─── Quoted text ───

From mboxrd@z Thu Jan  1 00:00:00 1970
Return-Path: <linux-kernel-owner@vger.kernel.org>
Received: (majordomo@vger.kernel.org) by vger.kernel.org via listexpand
        id S1752801AbdDJAcI (ORCPT <rfc822;w@1wt.eu>);
        Sun, 9 Apr 2017 20:32:08 -0400
Received: from mail.kernel.org ([198.145.29.136]:33064 "EHLO mail.kernel.org"
        rhost-flags-OK-OK-OK-OK) by vger.kernel.org with ESMTP
        id S1752696AbdDJAcD (ORCPT <rfc822;linux-kernel@vger.kernel.org>);
        Sun, 9 Apr 2017 20:32:03 -0400
MIME-Version: 1.0
In-Reply-To: <58EA988F.29293.6C80F08B@pageexec.freemail.hu>
References: <1490811363-93944-1-git-send-email-keescook@chromium.org>
 <CA+DvKQKc8uq=1O5d41GRU6u=GkOvuCJzkbPPBcp2ohHLU7A25g@mail.gmail.com>
 <CALCETrUk7k3SFKiu2kykwPM=AQ9q2rczetL4j5XyoOxX_gjCGw@mail.gmail.com> <58EA988F.29293.6C80F08B@pageexec.freemail.hu>
From: Andy Lutomirski <luto@kernel.org>
Date: Sun, 9 Apr 2017 17:31:36 -0700
X-Gmail-Original-Message-ID: <CALCETrX+iQVjupq9NU5kOPypBBOSRziuvdGdnzCxTUXQkcFJcQ@mail.gmail.com>
Message-ID: <CALCETrX+iQVjupq9NU5kOPypBBOSRziuvdGdnzCxTUXQkcFJcQ@mail.gmail.com>
Subject: Re: [kernel-hardening] Re: [RFC v2][PATCH 04/11] x86: Implement __arch_rare_write_begin/unmap()

─── Given data ───

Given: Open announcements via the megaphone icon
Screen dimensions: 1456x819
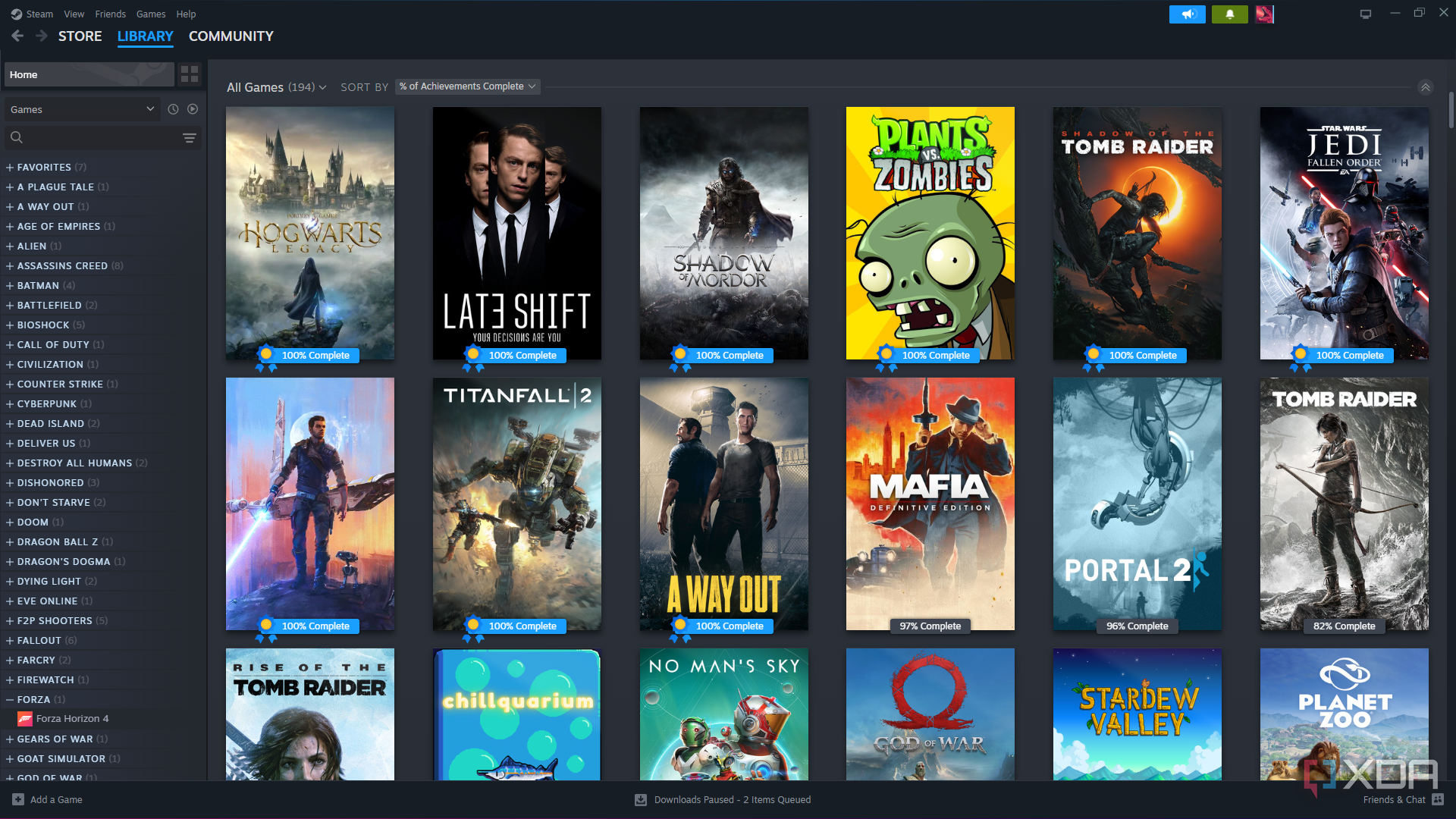Looking at the screenshot, I should point(1188,14).
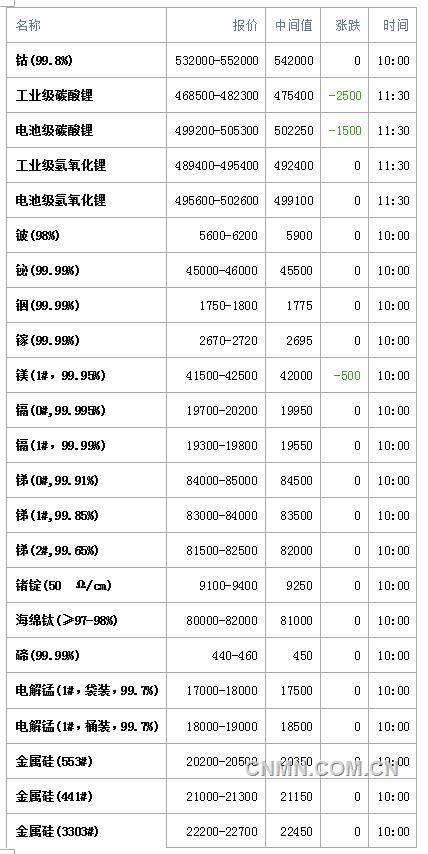Click 工业级碳酸锂 product name

[54, 95]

───

◆ What this exercise asks:
1. In the email headers, who is named as the sender of the message?
2. Write out the part of the email headers starting at "rhost-flags-OK-OK-OK-OK) by vger.kernel.org" and ending at "x86: Implement __arch_rare_write_begin/unmap()".
The lines have no connection to the email headers.

◆ Per-task answers:
1. Andy Lutomirski, at luto@kernel.org.

2.
rhost-flags-OK-OK-OK-OK) by vger.kernel.org with ESMTP
        id S1752696AbdDJAcD (ORCPT <rfc822;linux-kernel@vger.kernel.org>);
        Sun, 9 Apr 2017 20:32:03 -0400
MIME-Version: 1.0
In-Reply-To: <58EA988F.29293.6C80F08B@pageexec.freemail.hu>
References: <1490811363-93944-1-git-send-email-keescook@chromium.org>
 <CA+DvKQKc8uq=1O5d41GRU6u=GkOvuCJzkbPPBcp2ohHLU7A25g@mail.gmail.com>
 <CALCETrUk7k3SFKiu2kykwPM=AQ9q2rczetL4j5XyoOxX_gjCGw@mail.gmail.com> <58EA988F.29293.6C80F08B@pageexec.freemail.hu>
From: Andy Lutomirski <luto@kernel.org>
Date: Sun, 9 Apr 2017 17:31:36 -0700
X-Gmail-Original-Message-ID: <CALCETrX+iQVjupq9NU5kOPypBBOSRziuvdGdnzCxTUXQkcFJcQ@mail.gmail.com>
Message-ID: <CALCETrX+iQVjupq9NU5kOPypBBOSRziuvdGdnzCxTUXQkcFJcQ@mail.gmail.com>
Subject: Re: [kernel-hardening] Re: [RFC v2][PATCH 04/11] x86: Implement __arch_rare_write_begin/unmap()